The Naturalist on the crucial difference between fact and fantasy
From The Naturalist
About the most crucial distinction we can make as cognitive creatures is between appearance and reality, between how things seem and how they really are, between subjectivity and objectivity. We learn, often the hard way, that our impressions and cognitions are sometimes biased, truncated, or in the worst case simply missing. We reach what we assume is the bottom of a stairway, stepping confidently out onto the floor, only to find ourselves plunging yet another step down. We’re sure Congress will pass the (first) 700 billion dollar bailout bill, only to discover in the closing minutes that Republican constituencies will have none of it.
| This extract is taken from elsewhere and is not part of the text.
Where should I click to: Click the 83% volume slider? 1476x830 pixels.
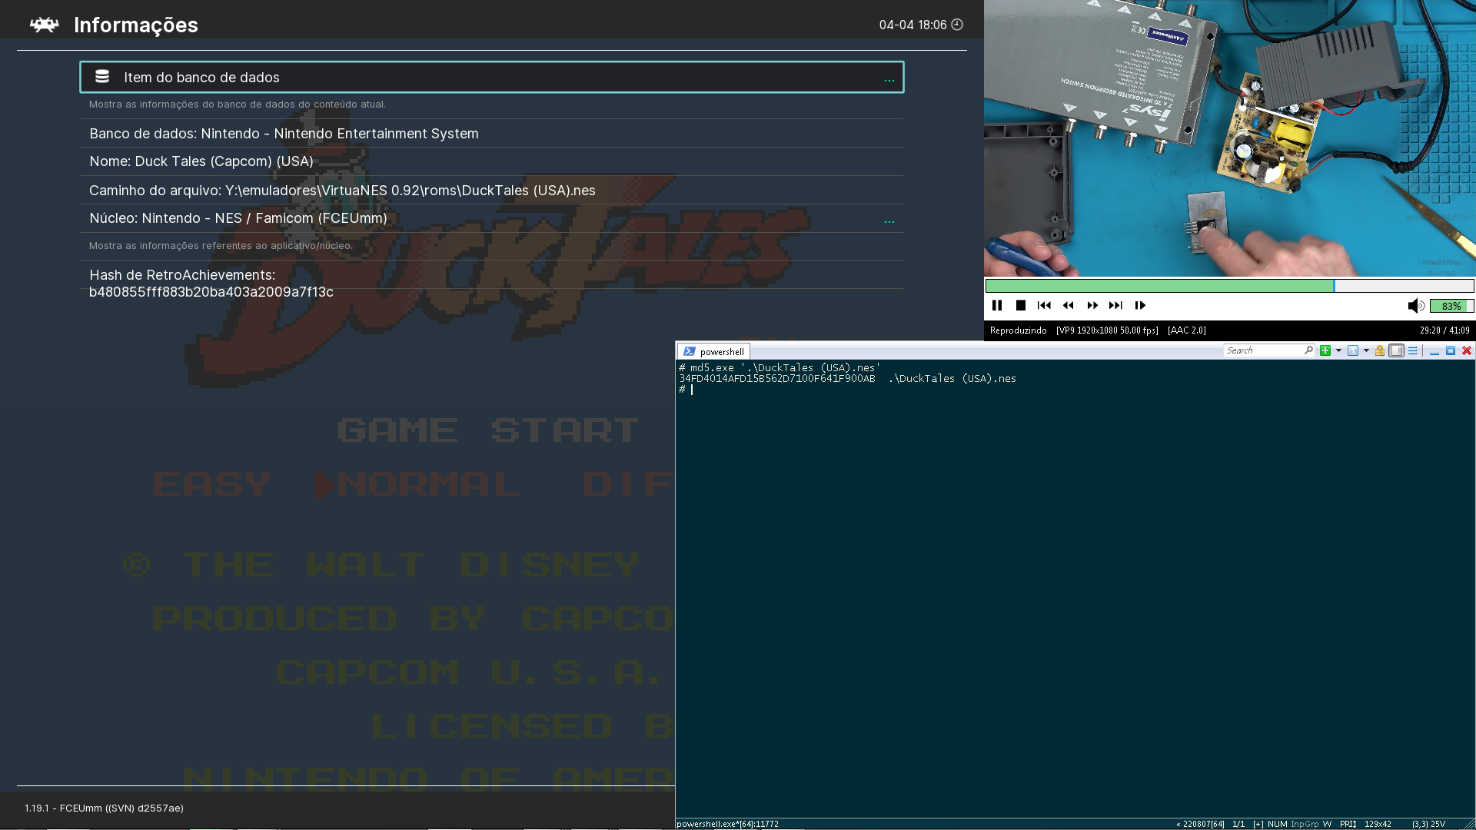[x=1451, y=306]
For a century we blithely go about our energy consuming, carbon-emitting ways only to discover we’ve been heating up the planet. It seemed our way of life was sustainable; in reality it wasn’t. It seemed (at least to some of us insouciant investors) that unregulated mortgage-based securities could coexist with a stable financial system, that they represented real wealth, but in reality they didn’t. In countless matters great and small we stand corrected in our perceptions and assumptions by feedback from the world. With some notable exceptions to be discussed below, we are perforce commonsense empiricists, wanting to operate under the guidance of an adequate model of reality so that our projects come to fruition. The possibility that we could be mistaken in our modeling should always be present to us, prompting us to gather data in advance of action. If we’re smart we test the waters – depth, purity, temperature – before diving in.